Right now, there are 44,478,808 Filipinos who have access to the Internet – albeit, not exactly trouble-free given the dismal download speeds and the scant WiFi provision. Nevertheless, they represent 43.5% of the country’s 102,250,133 people, which at first glance looks impressive. It’s a lot of netizens in one place.

But the figures also show that a bigger proportion of the country is Internet absent – a whopping 56.5% of the population in fact. That means there are 57,771,325 non-netizen Filipinos at large. And that’s a lot more in one place. Let’s put it in perspective – it’s bigger than the combined populations of the whole of South Africa and the city of Chicago.

What they represent though, is a massive target market, but one which presently cannot be served. The Philippines is out of online capacity and the fact is it can’t adequately serve its present, ‘sometimes-networked’ clients.

But on a more positive note, what the non-netizens also represent is a potential second golden age of Internet growth in the Philippines.

The first golden age was from the dawn of the millennium to 2010. It was a decade of mass Web migration – from 1,544,814 pioneering users in 2000 (2% of that year’s population of 77,932,247), to 23,259,726 in 2010 (25% of the then population of 93,038,902).

Since that time, Internet penetration has trailed off: in the five years from 2012, when there were 34,791,973 users across the archipelago to today, it has risen by just 6.1%.

So what’s their reason for staying offline? It’s unlikely that they represent some passive Luddite reformation, given the demographics: around one third of the population falls within the mid-20s to mid-30s age group. This is the most tech-savvy constituency, and the one that is normally keen to be active in the digital world. Admittedly this is rough maths, but as an indication, 30% of the country’s non-netizen population represents 17,331,379 key-target individuals from this group alone.

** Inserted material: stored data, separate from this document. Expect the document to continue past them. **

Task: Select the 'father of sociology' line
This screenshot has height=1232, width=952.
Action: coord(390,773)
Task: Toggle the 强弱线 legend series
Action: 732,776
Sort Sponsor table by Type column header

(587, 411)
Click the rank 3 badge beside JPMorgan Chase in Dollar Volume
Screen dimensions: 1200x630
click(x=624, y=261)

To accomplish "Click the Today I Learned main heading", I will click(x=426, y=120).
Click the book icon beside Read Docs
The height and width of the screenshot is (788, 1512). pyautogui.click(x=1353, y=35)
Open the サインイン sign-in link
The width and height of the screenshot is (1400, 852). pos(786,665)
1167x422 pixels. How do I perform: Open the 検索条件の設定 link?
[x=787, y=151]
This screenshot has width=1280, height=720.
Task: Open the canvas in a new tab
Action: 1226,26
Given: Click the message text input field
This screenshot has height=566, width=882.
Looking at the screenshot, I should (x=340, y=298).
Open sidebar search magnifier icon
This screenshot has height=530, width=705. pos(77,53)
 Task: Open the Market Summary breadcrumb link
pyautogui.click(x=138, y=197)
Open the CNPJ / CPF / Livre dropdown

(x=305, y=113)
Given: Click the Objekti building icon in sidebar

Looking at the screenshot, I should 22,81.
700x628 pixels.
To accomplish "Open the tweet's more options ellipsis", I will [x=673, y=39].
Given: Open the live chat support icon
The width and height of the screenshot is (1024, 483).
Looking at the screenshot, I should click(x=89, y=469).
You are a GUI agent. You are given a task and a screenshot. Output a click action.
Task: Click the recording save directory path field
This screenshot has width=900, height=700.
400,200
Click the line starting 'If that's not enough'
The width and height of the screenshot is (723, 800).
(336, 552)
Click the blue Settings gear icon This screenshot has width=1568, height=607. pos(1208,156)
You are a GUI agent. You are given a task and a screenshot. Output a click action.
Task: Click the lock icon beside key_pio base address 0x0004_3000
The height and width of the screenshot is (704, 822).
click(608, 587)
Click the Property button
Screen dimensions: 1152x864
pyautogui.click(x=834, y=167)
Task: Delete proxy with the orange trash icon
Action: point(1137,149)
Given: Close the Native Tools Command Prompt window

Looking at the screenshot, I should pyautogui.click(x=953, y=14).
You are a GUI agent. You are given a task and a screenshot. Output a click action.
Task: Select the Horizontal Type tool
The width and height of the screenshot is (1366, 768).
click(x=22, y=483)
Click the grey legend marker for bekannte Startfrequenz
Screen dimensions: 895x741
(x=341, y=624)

Doubtless the frustrations experienced by their peers won’t have helped, but the most likely reason why they are staying away is the high cost of becoming a netizen. Internet in the Philippines, despite the system’s sluggishness, is expensive, with monthly costs averaging around US$18.19 per Mbps, compared to a global average of US$5.21. Subscription costs are also high – US$31.55.

Unemployment and underemployment is also high within this group (and the rest of the non-netizen population for that matter) and there will also be a sizeable proportion also that is on the minimum daily wage of between US$10.23 (non-agricultural) and US$9.45 (agricultural). That right there puts the Net out of their reach.

These statistics don’t just show up the scale of the Philippines’ connectivity woes, they provide a barometric reading of the state of the real economy where the majority of the country lives. If a second golden age is to happen, there’s going to have to be a golden age of higher disposable incomes first.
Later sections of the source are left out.